Mental Health is an issue of increasingly accepted importance in the UK, both in policy and in the public sphere. It becomes clear under scrutiny, however, that any attempt to characterise and prioritise “at risk” groups risks making conclusions entirely sensitive to the definition of mental health chosen by the researcher. This thesis examines the definition and distribution of the mental health conditions which have been the backdrop for this increase in awareness. This involves combining innovative quantitative methodologies in order to develop a comprehensive understanding of UK mental health from 2009-2016. The thesis is divided into two halves.
The first half addresses the definition of mental health. Mental health measurement can be crudely categorised into theories which characterise mental health via absence of negative elements and presence of positive elements. Unpacking what is truly captured by the most widely used population screening metrics for each is undertaken using Exploratory Structural Equation Modelling (ESEM). Solutions for both metrics are presented and demonstrated to be both substantively and empirically superior to traditional summed interpretation.

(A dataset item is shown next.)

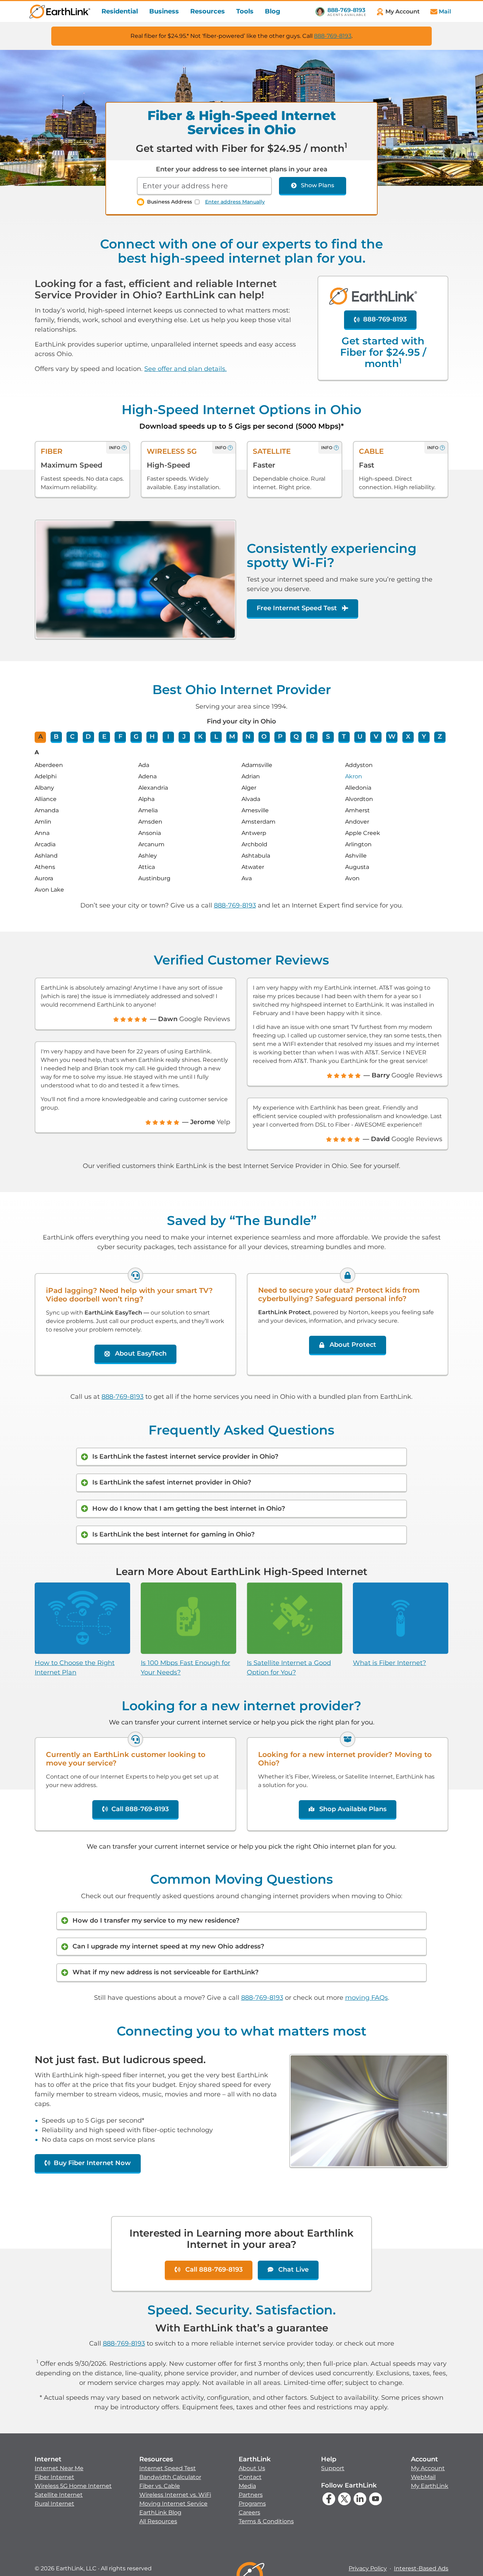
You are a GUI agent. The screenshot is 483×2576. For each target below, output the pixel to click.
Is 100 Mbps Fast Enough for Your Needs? (185, 1667)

The second half of the thesis incorporates these newly suggested interpretations into an investigation of the distribution of mental health across the UK using advanced multilevel modelling techniques. Firstly, a demonstration of what could be known given the summed interpretation of the metrics is given. This demonstrates the differences between the geographical and demographic determinants of the metrics. Finally, the constructs developed from the ESEM analysis become responses in a longitudinal investigation of chronicity in mental health.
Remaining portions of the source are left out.